British Baptist theologians have joined other church and civil-rights organizations in calling for an end to Great Britain’s blasphemy laws, which government leaders say are anachronistic and unfairly favor the Anglican Church.

Britain’s government has agreed to review laws against blasphemy and “blasphemous libel,” established in the 17th century when an offense against religion was viewed as an offense against the state, after consulting with the Church of England.

The review comes after controversy over Sudan’s jailing last November of a British teacher accused of blasphemy against Islam for allowing school children to name a teddy bear after the prophet Muhammad. The teacher, Gillian Gibbons, was pardoned and returned to England after diplomatic protests from Britain.

“In the light of the widespread outrage at the conviction of the British teacher for blasphemy in Sudan over the name of a teddy bear, is it not time to repeal our own blasphemy law?” several prominent representatives of religious, secular, legal and artistic communities wrote in a Jan. 8 letter to the London Telegraph.”The ancient common law of blasphemous libel purports to protect beliefs rather than people or communities,” the letter said. “Most religious commentators are of the view that the Almighty does not need the ‘protection’ of such a law.”

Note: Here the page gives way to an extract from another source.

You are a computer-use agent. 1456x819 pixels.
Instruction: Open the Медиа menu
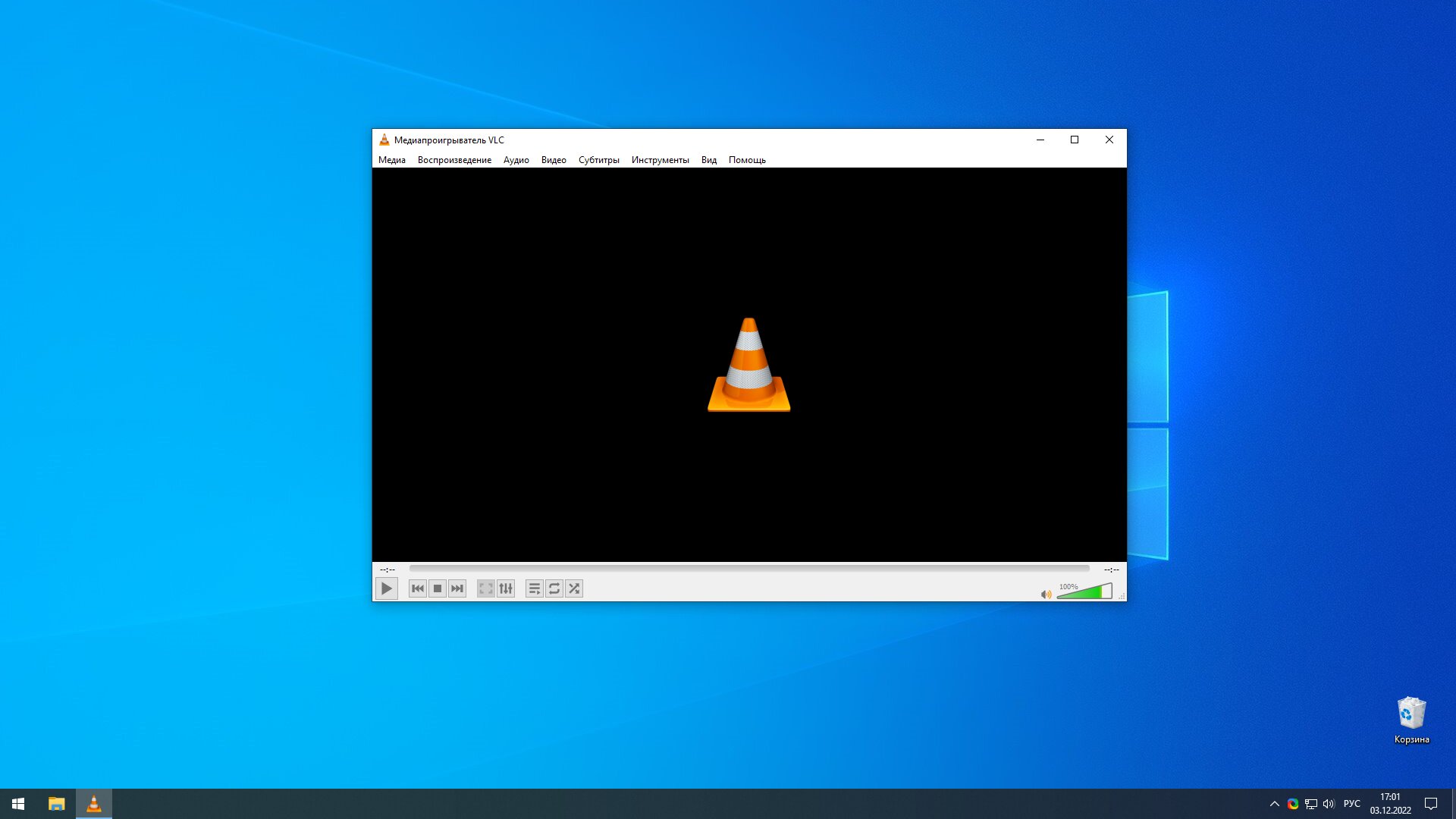pos(392,160)
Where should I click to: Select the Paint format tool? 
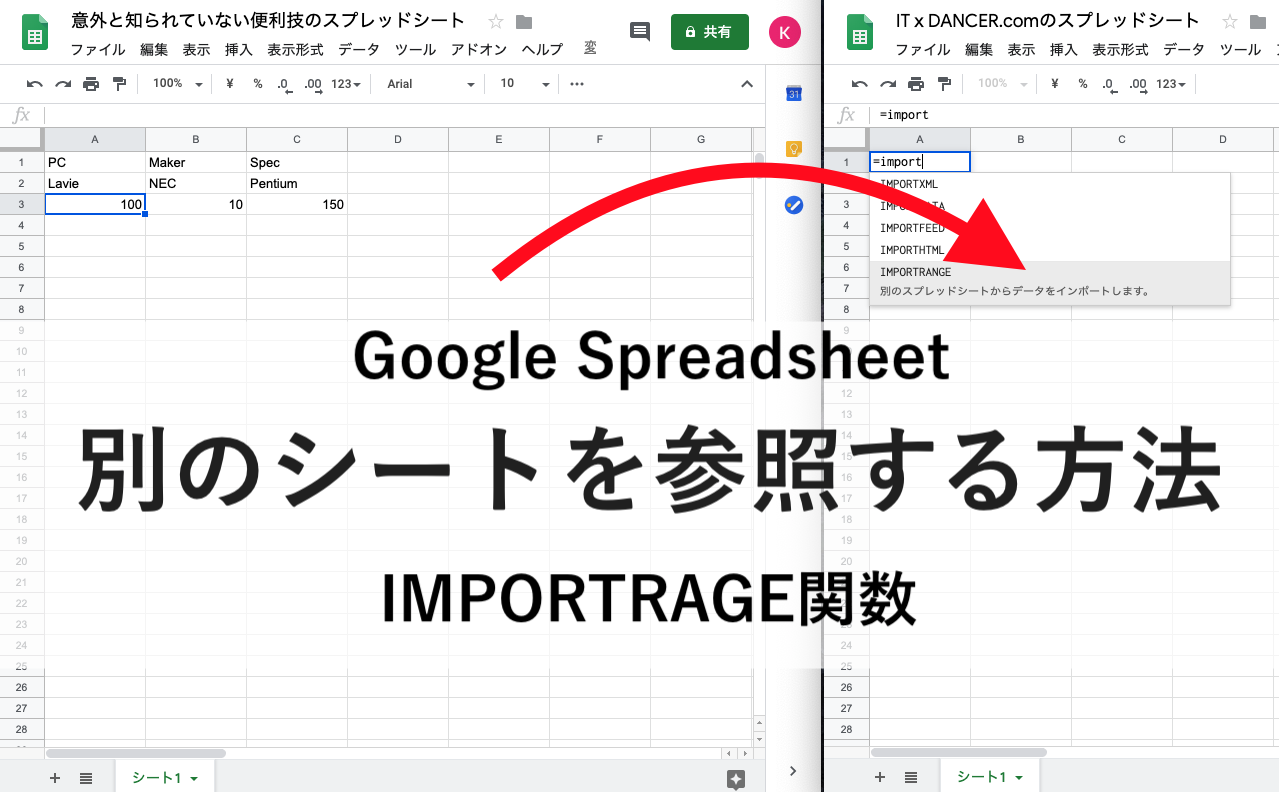117,83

The leaders said the blasphemy law “damages social cohesion” and is discriminatory because it covers attacks only on tenets of Christianity and the Church of England and does not offer similar protection to other religions, like Islam.

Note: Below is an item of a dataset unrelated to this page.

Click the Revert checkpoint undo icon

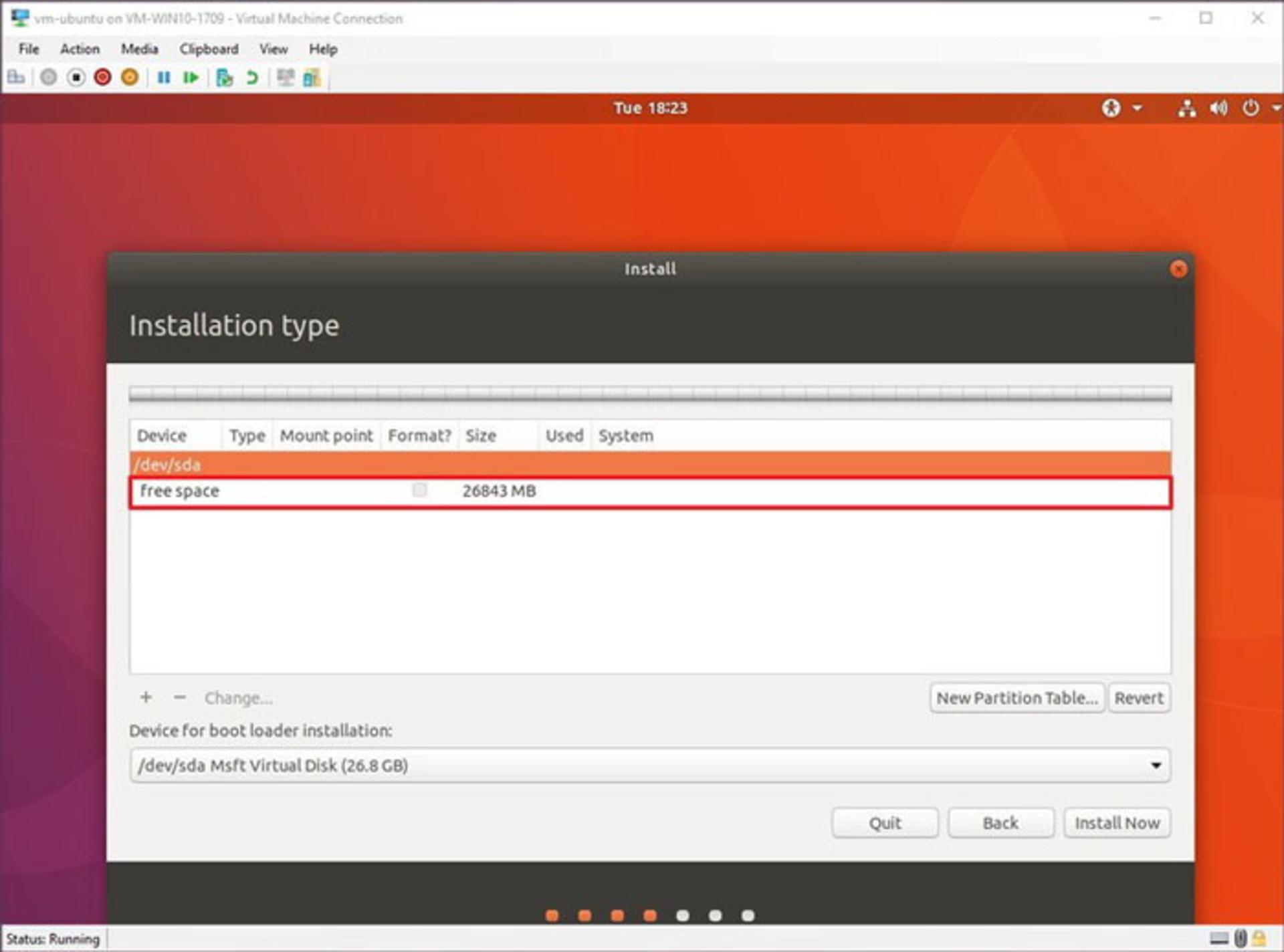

Supporters of repeal come from a wide swath of public opinion including Lord Carey, the former Archbishop of Canterbury; Philip Pullman, author of The Golden Compass; Oxford professor Richard Dawkins, author of the controversial best-seller The God Delusion; and the Christian think tank Ekklesia.

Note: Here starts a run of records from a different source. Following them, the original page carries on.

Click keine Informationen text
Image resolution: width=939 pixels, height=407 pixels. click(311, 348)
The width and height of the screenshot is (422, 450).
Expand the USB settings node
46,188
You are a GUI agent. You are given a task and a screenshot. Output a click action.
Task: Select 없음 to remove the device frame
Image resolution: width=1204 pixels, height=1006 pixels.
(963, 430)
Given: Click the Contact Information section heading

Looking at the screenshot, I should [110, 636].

Sian Murray Williams, tutor at Bristol Baptist College, said the blasphemy law was a means of controlling those who disagreed with the state church.

“As a dissenting Baptist, I’m wary of any law which shores up the privileged position of the Church,” she told the Baptist Times. “The right to religious freedom and to the expression of faith, Christian or otherwise, is now protected by other legal provision. So I think that the law is not only anachronistic but is unjust in a religiously plural society and should be repealed.”

Nicholas Wood, director of the Oxford Centre for Christianity and Culture at Regent’s Park College, agreed that the law is outdated and “needs thorough revision if not abolition.”

“Liberty of religion and freedom of conscience should be key elements of a Baptist approach to such matters, while proper sensitivity to the feelings of all members of the community should be appropriately safeguarded by laws in relation to incitement to hatred or violence,” he said.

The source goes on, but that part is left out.